11. The sentencing guidelines for the two counts, which are Level 4 and Level 3 offenses, are 24.4 points. This 24.4 point score is only 2 points above the 22 point threshold – under which the Client would not be eligible for State prison. Moreover, this 24.4 points is substantially under the 44 point threshold where the Client would theoretically be facing mandatory State prison. Thus, even the sentencing guidelines clearly militated in favor of continuing the long-standing conditions of pretrial release.
12. The sua sponte remand was based on the Court having been “burned” on bond issues, previously, in some entirely unrelated and unidentified case. Thus, the Client did not receive the individualized bond determination to which she was constitutional entitled. Rather, she was remanded because the Court had been “burned” by some other unidentified defendant – notwithstanding the fact the Client had never – in the three years of oppressive litigation – “burned” any State court judges of Hillsborough County as to her conditions of pretrial release.
13. As noted, no motion to revoke bail had been (or has been) filed. Whereas this Court has discretion, for good cause, to order “revocation of bail,” for a defendant who “appears for trial” (just as the Client did), such revocation is only authorized where the Court properly elects to “commit the defendant to the custody of the proper official to abide by the judgment, sentence, and any further order of the court.” Rule 3.131(f), Fla. R. Crim. P. (emphasis added). Here, there was no “judgment” or “sentence” that existed to support the sua sponte “revocation of bail” imposed by the Court, and the Client was certainly not in violation of any other “order of the court.” In short, this unilateral revocation of bail was in contravention of the Florida Rules of Criminal Procedure and Florida Statutes, thus further demonstrating the Client’s entitlement to reinstatement of her conditions of release.
14. Rule 3.131(b)(1), Florida Rules of Criminal Procedure establishes a presumption in favor of release on non-monetary conditions for any person who is granted pretrial release.
15. The purpose of the bail is not to punish an accused nor to detain an accused in custody prior to disposition of the case.

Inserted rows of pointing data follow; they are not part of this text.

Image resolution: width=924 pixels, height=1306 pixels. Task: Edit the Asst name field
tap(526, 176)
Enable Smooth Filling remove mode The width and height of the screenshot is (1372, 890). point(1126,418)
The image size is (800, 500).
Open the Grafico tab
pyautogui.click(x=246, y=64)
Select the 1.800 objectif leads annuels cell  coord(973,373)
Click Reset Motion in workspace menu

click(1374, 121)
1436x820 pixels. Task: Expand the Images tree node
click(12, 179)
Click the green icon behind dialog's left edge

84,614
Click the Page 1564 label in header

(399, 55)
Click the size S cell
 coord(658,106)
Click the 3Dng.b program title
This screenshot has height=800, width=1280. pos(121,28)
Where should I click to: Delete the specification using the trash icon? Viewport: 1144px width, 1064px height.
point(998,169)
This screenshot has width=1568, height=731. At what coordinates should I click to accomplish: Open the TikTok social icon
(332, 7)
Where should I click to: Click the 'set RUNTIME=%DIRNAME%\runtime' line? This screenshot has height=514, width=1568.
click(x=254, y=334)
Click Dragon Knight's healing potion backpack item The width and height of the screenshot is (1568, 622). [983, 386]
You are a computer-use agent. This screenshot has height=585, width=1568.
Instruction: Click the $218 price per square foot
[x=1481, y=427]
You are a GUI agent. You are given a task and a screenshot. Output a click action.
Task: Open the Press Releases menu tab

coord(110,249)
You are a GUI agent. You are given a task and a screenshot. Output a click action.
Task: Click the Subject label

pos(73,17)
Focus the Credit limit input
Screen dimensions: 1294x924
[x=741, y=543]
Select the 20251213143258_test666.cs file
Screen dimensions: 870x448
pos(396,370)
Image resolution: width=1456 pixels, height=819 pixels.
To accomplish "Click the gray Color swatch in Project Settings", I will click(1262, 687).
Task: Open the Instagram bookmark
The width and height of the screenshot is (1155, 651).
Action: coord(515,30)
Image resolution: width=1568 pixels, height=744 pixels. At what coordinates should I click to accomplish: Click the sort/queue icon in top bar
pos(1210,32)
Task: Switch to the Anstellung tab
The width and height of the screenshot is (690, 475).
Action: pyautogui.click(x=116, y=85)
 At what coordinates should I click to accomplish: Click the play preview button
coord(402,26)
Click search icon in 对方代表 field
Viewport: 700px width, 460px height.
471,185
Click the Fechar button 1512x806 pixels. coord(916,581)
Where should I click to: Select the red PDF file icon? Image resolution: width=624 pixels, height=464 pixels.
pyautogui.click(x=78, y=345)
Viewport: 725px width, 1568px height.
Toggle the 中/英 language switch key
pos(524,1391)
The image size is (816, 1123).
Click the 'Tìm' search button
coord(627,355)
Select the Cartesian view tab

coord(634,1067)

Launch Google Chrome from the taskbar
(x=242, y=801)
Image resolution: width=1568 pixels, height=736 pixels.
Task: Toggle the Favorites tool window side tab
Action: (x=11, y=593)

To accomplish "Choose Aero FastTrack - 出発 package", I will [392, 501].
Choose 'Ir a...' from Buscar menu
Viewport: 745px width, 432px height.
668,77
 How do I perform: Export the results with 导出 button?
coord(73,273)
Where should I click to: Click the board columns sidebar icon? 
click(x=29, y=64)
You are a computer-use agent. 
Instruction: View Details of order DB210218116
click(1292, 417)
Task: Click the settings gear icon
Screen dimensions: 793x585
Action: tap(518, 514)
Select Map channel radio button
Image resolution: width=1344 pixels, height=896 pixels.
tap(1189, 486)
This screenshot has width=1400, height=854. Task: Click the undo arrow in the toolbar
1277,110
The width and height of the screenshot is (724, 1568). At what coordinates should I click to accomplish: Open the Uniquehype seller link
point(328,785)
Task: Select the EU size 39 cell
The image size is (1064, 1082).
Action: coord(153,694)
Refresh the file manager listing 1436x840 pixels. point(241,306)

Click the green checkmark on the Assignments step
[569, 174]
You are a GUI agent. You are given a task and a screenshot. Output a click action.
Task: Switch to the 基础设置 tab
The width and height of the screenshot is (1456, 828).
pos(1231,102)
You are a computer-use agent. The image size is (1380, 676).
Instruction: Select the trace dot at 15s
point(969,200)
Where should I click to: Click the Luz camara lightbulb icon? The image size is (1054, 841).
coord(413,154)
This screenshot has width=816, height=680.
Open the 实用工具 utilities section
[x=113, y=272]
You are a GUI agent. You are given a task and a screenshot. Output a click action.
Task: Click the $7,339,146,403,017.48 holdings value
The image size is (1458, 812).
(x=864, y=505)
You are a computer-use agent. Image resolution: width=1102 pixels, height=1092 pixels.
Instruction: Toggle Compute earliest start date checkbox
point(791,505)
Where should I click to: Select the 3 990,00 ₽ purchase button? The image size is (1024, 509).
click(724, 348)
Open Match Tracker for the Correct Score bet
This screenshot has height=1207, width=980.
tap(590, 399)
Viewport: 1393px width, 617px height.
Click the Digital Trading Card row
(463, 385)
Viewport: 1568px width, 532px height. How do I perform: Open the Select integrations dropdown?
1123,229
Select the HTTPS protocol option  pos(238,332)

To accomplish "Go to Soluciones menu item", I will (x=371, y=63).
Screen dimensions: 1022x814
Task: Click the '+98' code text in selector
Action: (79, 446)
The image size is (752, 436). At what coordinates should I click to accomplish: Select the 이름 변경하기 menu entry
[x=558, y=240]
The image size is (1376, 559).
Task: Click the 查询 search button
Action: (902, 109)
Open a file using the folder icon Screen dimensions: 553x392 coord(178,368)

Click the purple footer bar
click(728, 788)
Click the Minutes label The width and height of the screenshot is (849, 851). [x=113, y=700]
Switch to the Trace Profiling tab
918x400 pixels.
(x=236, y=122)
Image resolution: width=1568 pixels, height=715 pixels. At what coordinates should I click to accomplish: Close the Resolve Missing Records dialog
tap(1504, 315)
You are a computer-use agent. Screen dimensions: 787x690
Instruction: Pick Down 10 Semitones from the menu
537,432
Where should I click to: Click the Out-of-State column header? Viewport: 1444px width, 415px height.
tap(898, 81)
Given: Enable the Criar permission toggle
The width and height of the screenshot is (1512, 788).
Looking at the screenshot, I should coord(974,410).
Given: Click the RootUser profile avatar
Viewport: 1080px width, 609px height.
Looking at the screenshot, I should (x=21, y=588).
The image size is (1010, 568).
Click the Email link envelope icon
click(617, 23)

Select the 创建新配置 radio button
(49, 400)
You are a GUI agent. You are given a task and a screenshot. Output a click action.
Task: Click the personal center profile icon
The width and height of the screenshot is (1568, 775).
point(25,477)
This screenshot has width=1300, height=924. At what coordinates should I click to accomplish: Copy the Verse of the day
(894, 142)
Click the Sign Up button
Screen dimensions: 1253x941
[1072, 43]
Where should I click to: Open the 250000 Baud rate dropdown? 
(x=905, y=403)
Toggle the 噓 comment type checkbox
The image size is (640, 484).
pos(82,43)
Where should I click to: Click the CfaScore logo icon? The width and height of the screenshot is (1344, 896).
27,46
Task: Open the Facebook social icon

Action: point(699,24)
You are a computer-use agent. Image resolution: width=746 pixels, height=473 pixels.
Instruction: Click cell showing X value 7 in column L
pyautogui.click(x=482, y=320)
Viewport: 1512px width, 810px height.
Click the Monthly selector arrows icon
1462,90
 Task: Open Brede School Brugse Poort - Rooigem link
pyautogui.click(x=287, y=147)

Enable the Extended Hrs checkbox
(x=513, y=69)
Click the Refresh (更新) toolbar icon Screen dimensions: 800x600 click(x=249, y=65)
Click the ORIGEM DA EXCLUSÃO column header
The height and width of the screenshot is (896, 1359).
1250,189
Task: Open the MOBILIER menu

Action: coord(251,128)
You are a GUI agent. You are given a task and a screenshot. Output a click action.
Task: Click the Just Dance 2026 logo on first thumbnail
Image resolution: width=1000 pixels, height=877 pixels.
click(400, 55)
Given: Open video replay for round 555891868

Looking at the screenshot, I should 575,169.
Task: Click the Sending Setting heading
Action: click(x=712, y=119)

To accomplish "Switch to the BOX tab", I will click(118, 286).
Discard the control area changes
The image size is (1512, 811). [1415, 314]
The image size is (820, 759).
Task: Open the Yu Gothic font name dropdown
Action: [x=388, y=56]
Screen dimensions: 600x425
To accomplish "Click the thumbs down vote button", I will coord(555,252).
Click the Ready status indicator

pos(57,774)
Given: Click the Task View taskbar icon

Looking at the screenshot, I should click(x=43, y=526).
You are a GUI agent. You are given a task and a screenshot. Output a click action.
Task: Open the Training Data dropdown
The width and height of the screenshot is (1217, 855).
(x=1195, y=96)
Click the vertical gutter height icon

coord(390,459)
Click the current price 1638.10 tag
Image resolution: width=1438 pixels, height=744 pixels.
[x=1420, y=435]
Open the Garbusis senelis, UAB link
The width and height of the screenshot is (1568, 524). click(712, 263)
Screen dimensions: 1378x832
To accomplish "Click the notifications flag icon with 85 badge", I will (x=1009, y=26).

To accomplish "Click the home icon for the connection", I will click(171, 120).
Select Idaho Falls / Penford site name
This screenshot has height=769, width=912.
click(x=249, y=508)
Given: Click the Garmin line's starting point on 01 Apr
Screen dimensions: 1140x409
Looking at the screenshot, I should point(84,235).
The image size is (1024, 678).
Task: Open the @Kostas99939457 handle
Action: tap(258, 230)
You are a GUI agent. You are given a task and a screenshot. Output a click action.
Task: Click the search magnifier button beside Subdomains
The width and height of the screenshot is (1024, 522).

The purpose of bail, commensurate with the presumption of innocence, is to insure an accused’s appearance in court. Kelsey v. McMillan, 560 So. 2d 1343 (Fla. 1st DCA 1990); State ex re Crabb v. Carson, 189 So. 2d 376 (Fla. 1st DCA 1966); Stack v. Boyle, 342 U.S. 1 (1951); Pugh v. Rainwater, 572 F.2d 1053 (5th Cir. 1978).
16. Every person charged with a crime has an absolute right a reasonable bail until a court adjudges that person guilty, unless the state has charged that person with a capital offense punishable by life imprisonment and the State demonstrates that the proof is evident or the presumption is great. Article I, Section 14, Florida Constitution; State v. Arthur, 390 So. 2d 716 (Fla. 1980).
17. An accused has the right to an individualized review of his bail on the facts and circumstances of his situation and alleged offenses. Kelsey v. McMillan, 560 So. 2d 1343 (Fla. 1st DCA 1990); Rawls v. State, 540 So. 2d 946 (Fla. 5th DCA 1989).
WHEREFORE, the premises considered, it is respectfully requested this Court grant the instant motion, and reinstate the Client’s conditions of pretrial release.